To uncover cancer causing mutations in the genome, a team has built a deep neural network that can rapidly scan the entire genome of cancer cells and identify mutations that occur more frequently than expected—suggesting that they are driving tumor growth. This type of prediction has been challenging in the past because some genomic regions have an extremely high frequency of passenger mutations, drowning out the signal of actual cancer drivers.

This work is published in Nature Biotechnology in the paper titled, “Genome-wide mapping of somatic mutation rates uncovers drivers of cancer.

“We created a probabilistic, deep-learning method that allowed us to get a really accurate model of the number of passenger mutations that should exist anywhere in the genome,” said Maxwell Sherman, a graduate student at MIT. “Then we can look all across the genome for regions where you have an unexpected accumulation of mutations, which suggests that those are driver mutations.”

Researchers found mutations across the genome that appear to contribute to tumor growth in 5–10% of cancer patients. The findings could help doctors identify drugs that would have greater chance of successfully treating those patients, the researchers say. Currently, at least 30% of cancer patients have no detectable driver mutation that can be used to guide treatment.

Searching the genome for cancer driving mutations is not new. The practice has successfully yielded targets such as epidermal growth factor receptor (EGFR), which is commonly mutated in lung tumors, and BRAF, a common driver of melanoma. Both of these mutations can now be targeted by specific drugs. But it has been difficult to figure out if mutations in non-protein coding regions contribute to cancer development.

“There has really been a lack of computational tools that allow us to search for these driver mutations outside of protein-coding regions,” said Bonnie Berger, PhD, professor of mathematics at MIT and head of the computation and biology group at the Computer Science and Artificial Intelligence Laboratory (CSAIL). “That’s what we were trying to do here: design a computational method to let us look at not only the 2% of the genome that codes for proteins, but 100% of it.”

__What you need to do__:
**A)** Decide whether each statement agrees with the cancer mutation article, and answer yes or no, quoting the deciding words: (i) Maxwell Sherman is a professor of mathematics at MIT. (ii) At least 30% of cancer patients currently have no detectable driver mutation that can guide treatment. (iii) BRAF is named as a common driver of lung tumors.
**B)** Continue the cancer mutation article, starting after its last sentence.
The data have no connection to the cancer mutation article.

__Given information__:
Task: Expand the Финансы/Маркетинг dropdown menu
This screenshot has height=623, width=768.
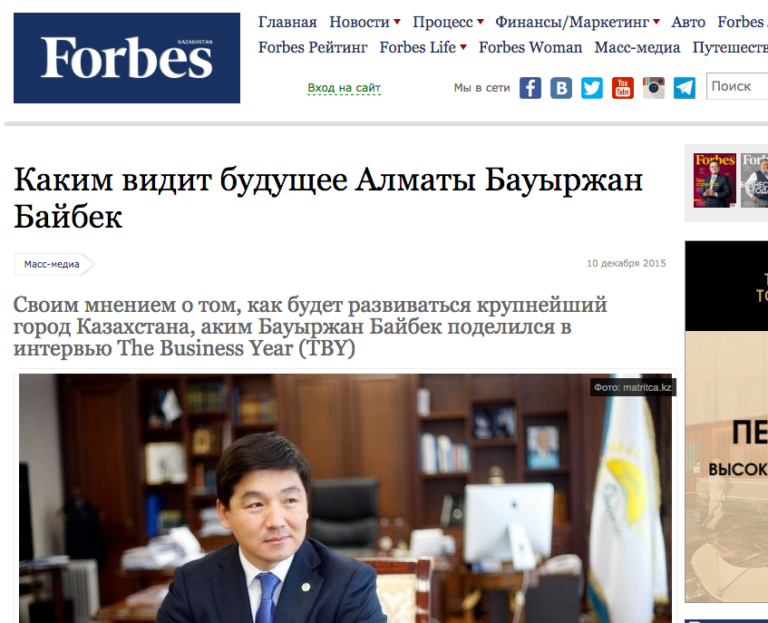Action: [x=577, y=22]
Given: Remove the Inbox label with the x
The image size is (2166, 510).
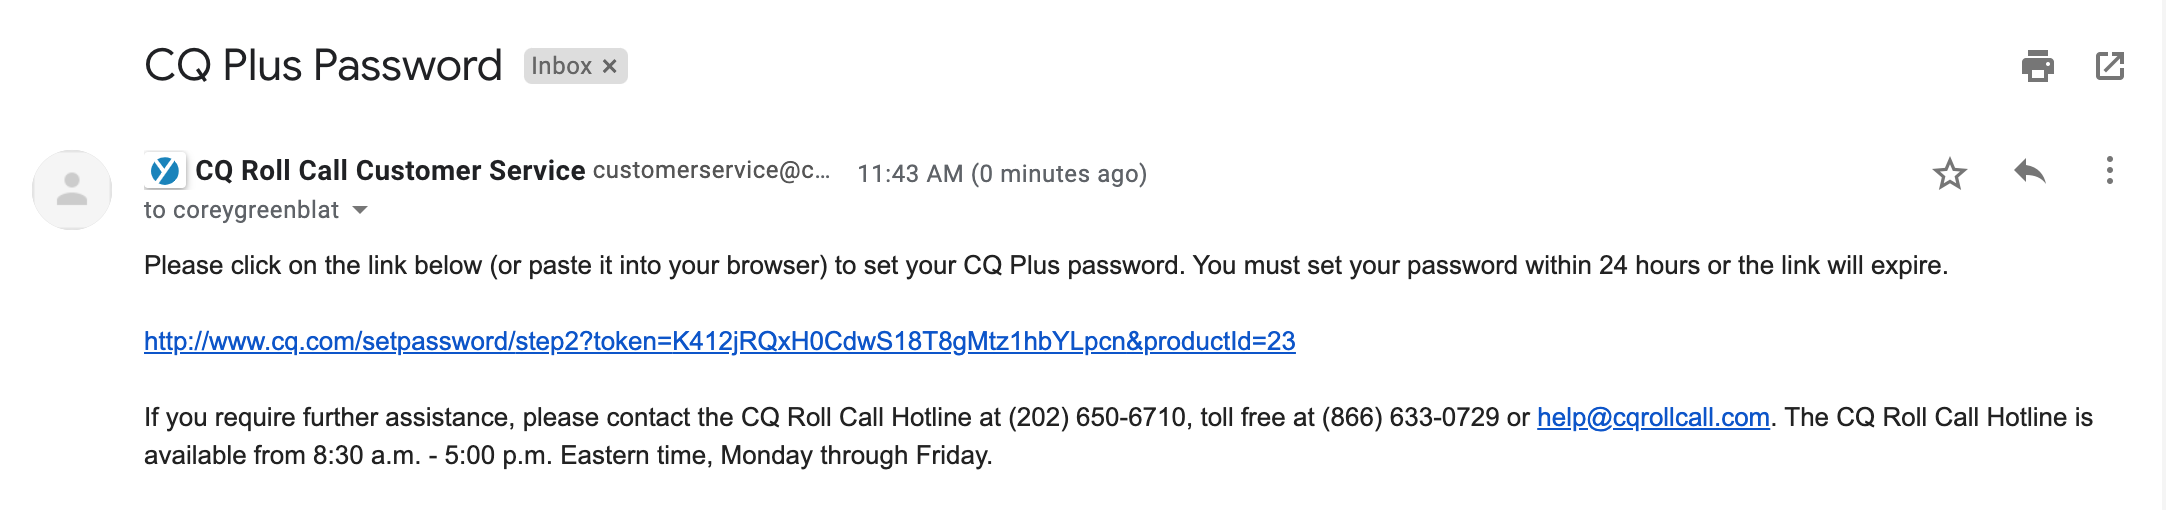Looking at the screenshot, I should (610, 66).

__Answers for the tasks__:
**A)**
(i) No: "said Maxwell Sherman, a graduate student at MIT."
(ii) Yes: "Currently, at least 30% of cancer patients have no detectable driver mutation that can be used to guide treatment."
(iii) No: "BRAF, a common driver of melanoma."

**B)**
To do that, the researchers trained deep neural networks to search cancer genomes for mutations that occur more frequently than expected. They trained the model on genomic data from 37 different types of cancer, which allowed the model to determine the background mutation rates for each of those types.

“The really nice thing about our model is that you train it once for a given cancer type, and it learns the mutation rate everywhere across the genome simultaneously for that particular type of cancer,” Sherman said. “Then you can query the mutations that you see in a patient cohort against the number of mutations you should expect to see.”

Using this model, named Dig, the team was able to add to the known landscape of mutations that can drive cancer. Currently, when cancer patients’ tumors are screened for cancer-causing mutations, a known driver will turn up about two-thirds of the time. The new results of the MIT study offer possible driver mutations for an additional 5–10% of the pool of patients.

One type of noncoding mutation the researchers focused on is a “cryptic splice mutations.” Cryptic splice mutations are found in introns, where they can confuse the splicing machinery, resulting in introns being included when they shouldn’t be. Using their model, the researchers found that many cryptic splice mutations appear to disrupt tumor suppressor genes. The number of cryptic splice sites that the researchers found in this study accounts for about 5% percent of the driver mutations found in tumor suppressor genes.

Targeting these mutations could offer a new way to potentially treat those patients. One possible approach uses antisense oligonucleotides (ASOs).

Another region where the researchers found a high concentration of noncoding driver mutations is in the untranslated regions of some tumor suppressor genes. The tumor suppressor gene TP53, which is defective in many types of cancer, was already known to accumulate many deletions in these sequences, known as 5’ untranslated regions. The MIT team found the same pattern in a tumor suppressor called ELF3.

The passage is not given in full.